Task data
------------------------------
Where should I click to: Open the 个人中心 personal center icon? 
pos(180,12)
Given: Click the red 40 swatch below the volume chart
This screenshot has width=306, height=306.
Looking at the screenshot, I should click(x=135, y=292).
------------------------------
In the entries above, find the line containing "Given: Click the". Set down that line and every line after it through the last one, exactly and alone.

Given: Click the red 40 swatch below the volume chart
This screenshot has width=306, height=306.
Looking at the screenshot, I should click(x=135, y=292).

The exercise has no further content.